Dubai: The Ministry of Health has clamped down on fake doctors and warned people against falling prey to therapies offered on the internet.

A senior official from the ministry said claims by the so-called doctors are more to do with ‘magic’ and ‘witchcraft” than medicine.

“These doctors are not licensed by the UAE health authorities and claim they have the ability to give treatment for difficult cases,’ said Dr Ameen Al Amiri, Assistant Undersecretary for Public Health and Licensing at the Ministry, in a statement on Sunday.

“They use substances of unknown origin that are not registered in the country, without taking into consideration the patient’s need or case,” he said.

The doctor said these doctors prey on elderly people and those suffering from chronic diseases. Dr Al Amiri said social networking sites, blogs and fake testimonials on the internet are tricking people into falling for these fake physicians.
“These people clearly violate the ethics of the medical profession,” he said.

He said an Asian man was caught recently claiming to provide medical services and treatment for difficult diseases. “The ministry caught him in cooperation with competent authorities and transferred him to the public prosecution last week,” he said.
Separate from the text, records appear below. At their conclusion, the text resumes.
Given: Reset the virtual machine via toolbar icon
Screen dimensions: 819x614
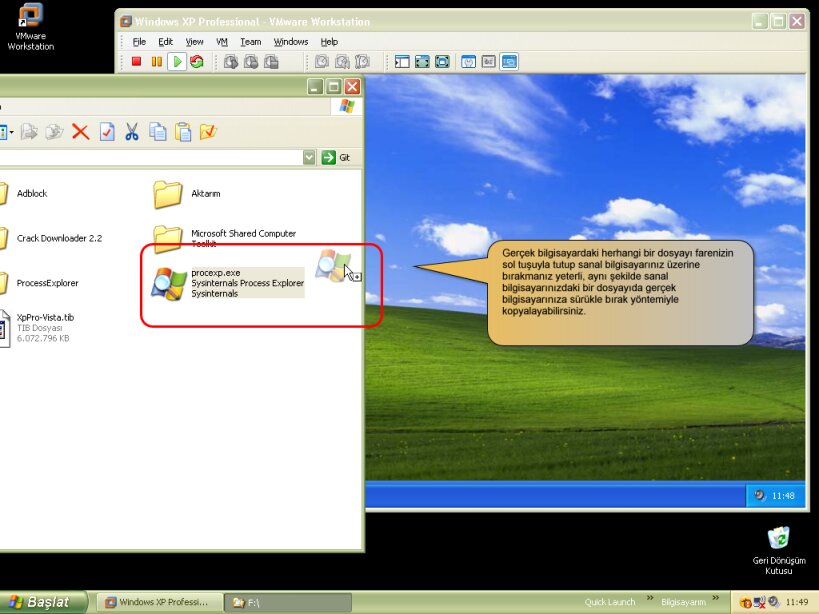Looking at the screenshot, I should coord(197,62).
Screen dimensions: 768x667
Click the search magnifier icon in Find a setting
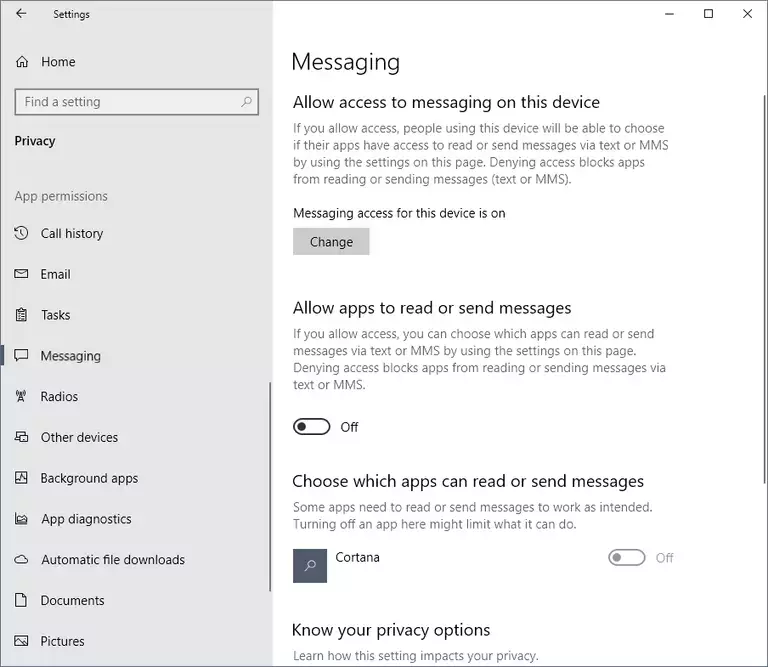click(246, 102)
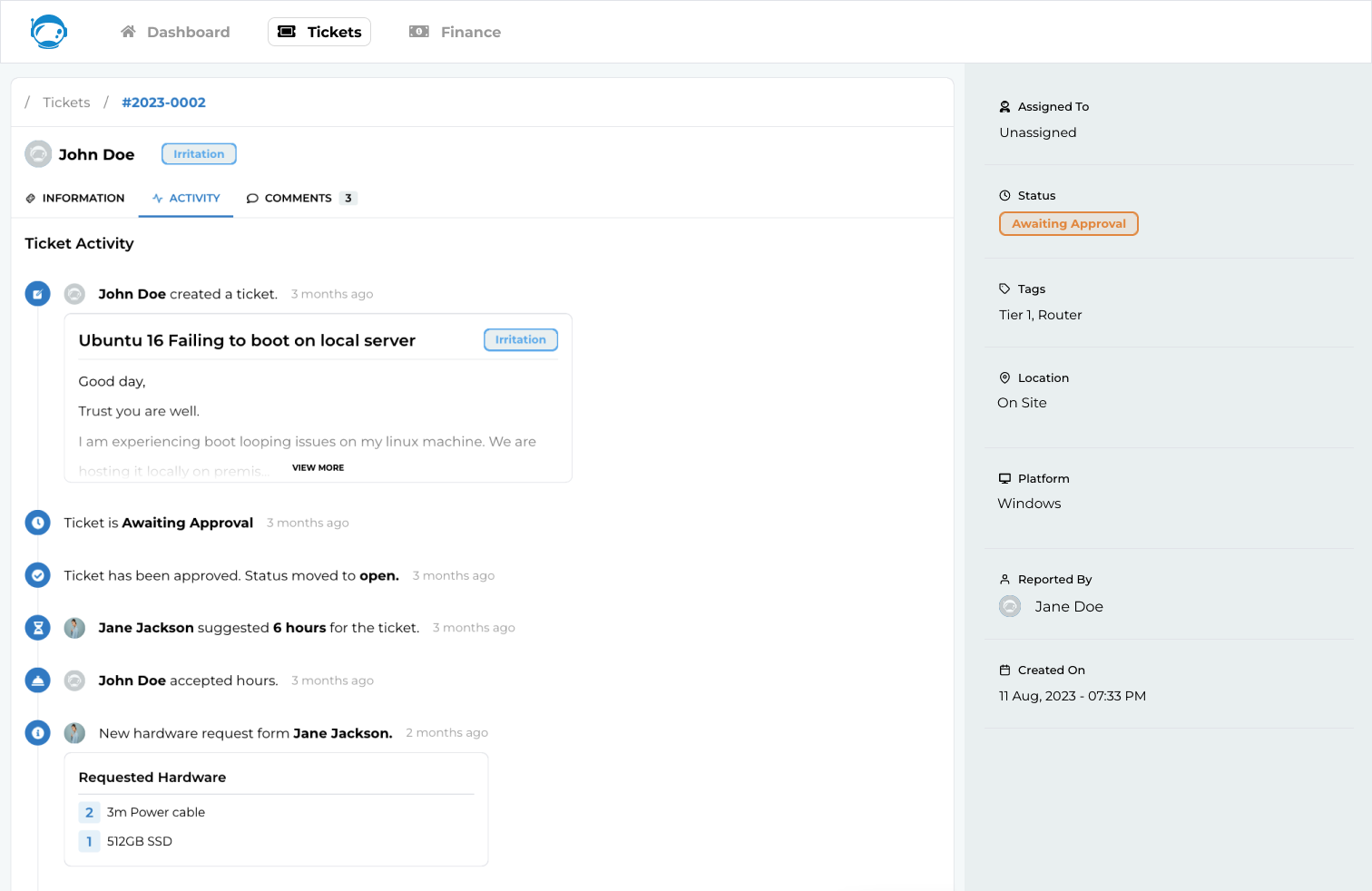
Task: Click Jane Doe's avatar under Reported By
Action: coord(1010,606)
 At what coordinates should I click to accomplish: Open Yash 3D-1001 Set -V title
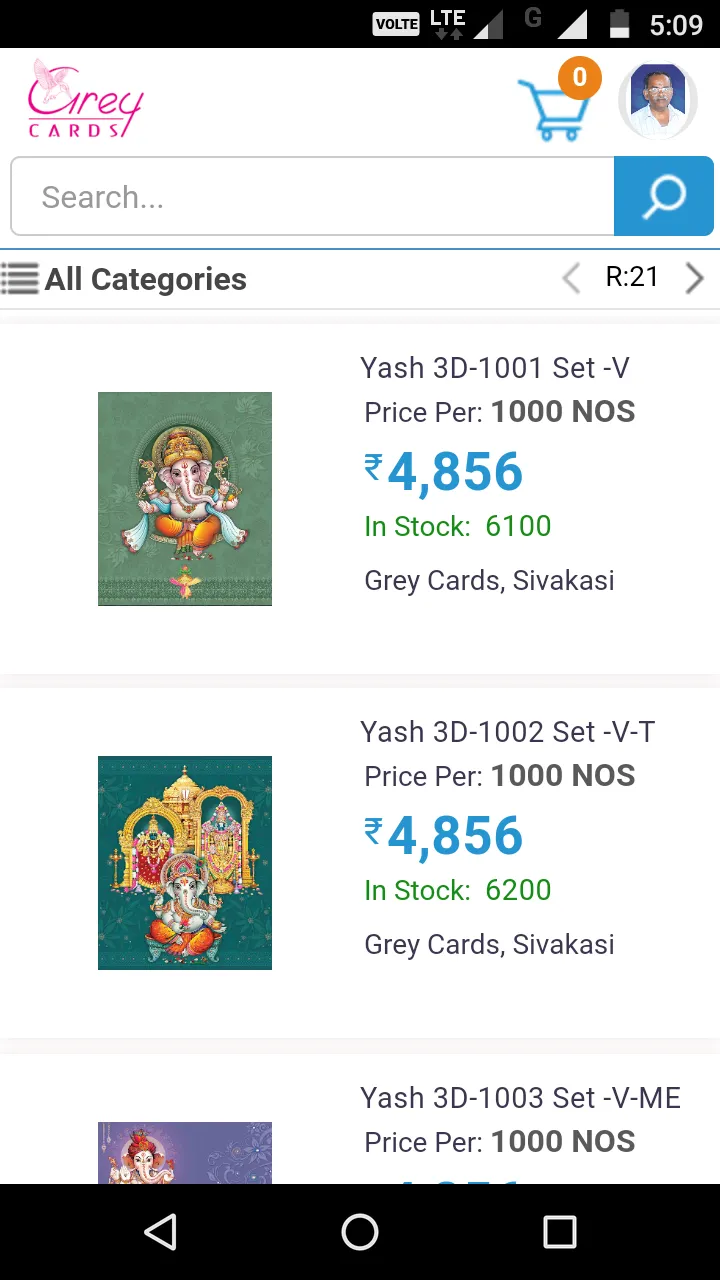(x=495, y=368)
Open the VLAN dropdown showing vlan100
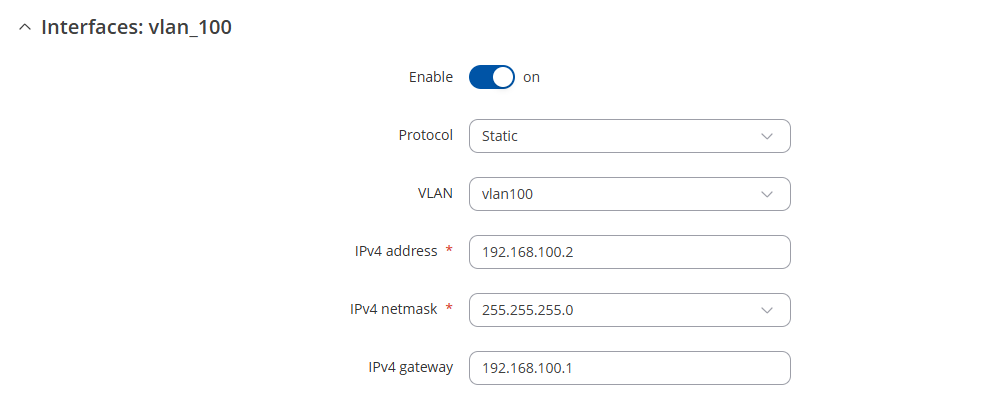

The ministry is urging people to inform it and the legal authorities if they hear of such cases, so that action can be taken.

The doctor cited the case of a fake chiropractor who was caught in the northern emirates.

Dubai Police had earlier revealed cases of women coming to Dubai on visit visas and conning the gullible into believing they had the power to heal. One victim paid Dh20,000 to get rid of a terrible migraine problem and realised she had been cheated, the police said.

Dr Al Amiri said these con artists run their business from hotel rooms.
As the medical and health sector in the UAE has grown rapidly, it has attracted many criminals who wish to cash in on the boom, especially in Dubai that is vying to become the medical tourism hub of the region.

When it realised that many doctors are producing fake degrees, the Dubai Health Authority (DHA) set up a strict verification system to weed out the counterfeit certificates such as the “diploma mills” in the US that offered a degree for a price.

Dr Al Amiri warned people seeking such treatment saying that it could have dangerous long-term complications.

The doctor said such fraudulent schemes are not a such a big problem at the moment “but we cannot deny its presence”, he said.

The Health Ministry official said that as in any other society, the economic progress (of the UAE), the high cost of living and the multicultural society are some of the reasons for these types of fraud, he said.